> [Source passage]:
# My first fall



## wanderlust (Nov 18, 2008)

So, here I sit, all bruised and sore and can barely walk. My first fall off a horse, and it wasn't even quite a fall!

I was dismounting after a 2 hour trail ride through the snow. I jumped off the horse, landed on ice, and just fell right down! It was so embarrassing.


----------



## kershkova (Jun 25, 2008)

My one friend she was getting on her horse with the mounting block and it fliped over and she fell on her butt twice in a row


----------



## mlkarel2010 (Jan 27, 2008)

Don't feel bad. I fall on ice for no reason what so ever. You at least were doing something


----------



## Misty'sGirl (Oct 22, 2007)

Similar thing happened to me. I was showing off out the front doing some jumping and the neighbours were watching. We took a jump downhill, Misty lost her balance and sort of lurched forward and... I didn't fall off, I literally somersaulted over her head... In front of about five people.... Very embarrassing.


----------



## Midwest Paint (Oct 21, 2008)

LOL.. You made out, dont feel bad! In my life involving falling off:

- 6 broken ribs
- 11 fractured ribs
- 1 broken arm
- 1 fractured femural bone
- 1 fractured hip
- sprained my wrist too numerous times to count
- too many bruises and embarassing moments to count!

> [Material for the task]:
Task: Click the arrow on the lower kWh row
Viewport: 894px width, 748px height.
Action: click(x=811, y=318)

==

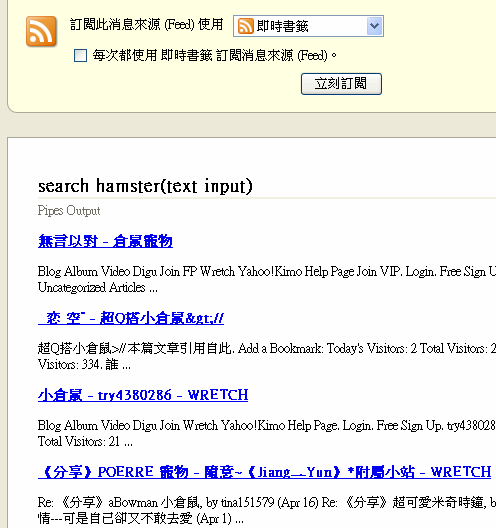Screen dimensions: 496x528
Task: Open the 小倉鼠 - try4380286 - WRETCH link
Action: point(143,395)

* * *

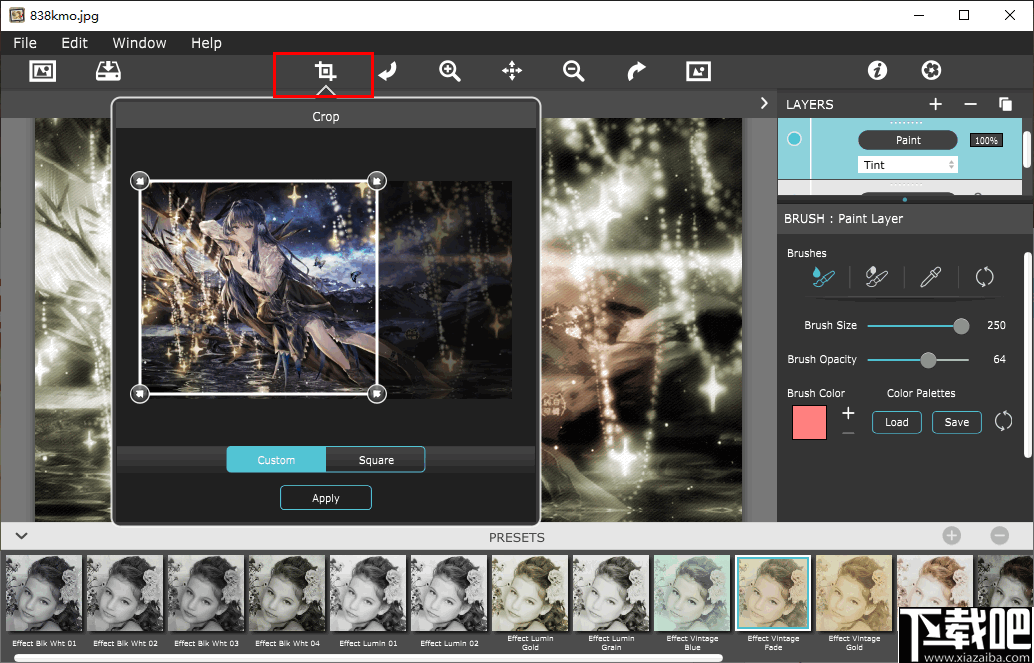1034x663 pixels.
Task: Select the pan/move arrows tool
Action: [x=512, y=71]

> [Given problem 1]: In the horse-falling thread, why does the poster mlkarel2010 tell the first poster not to feel bad? Answer in one to three sentences.
> [Given problem 2]: In the rows from the line with "Screen dimensions: 496x528" up to and including the line with "Action: point(143,395)", substitute "Follow" for "Open" and reproduce only those lines, leaving out the pictures.

> [Correct output 1]: The poster mlkarel2010 says they fall on ice for no reason whatsoever. The first poster at least fell while doing something, dismounting after a trail ride.

> [Correct output 2]:
Screen dimensions: 496x528
Task: Follow the 小倉鼠 - try4380286 - WRETCH link
Action: point(143,395)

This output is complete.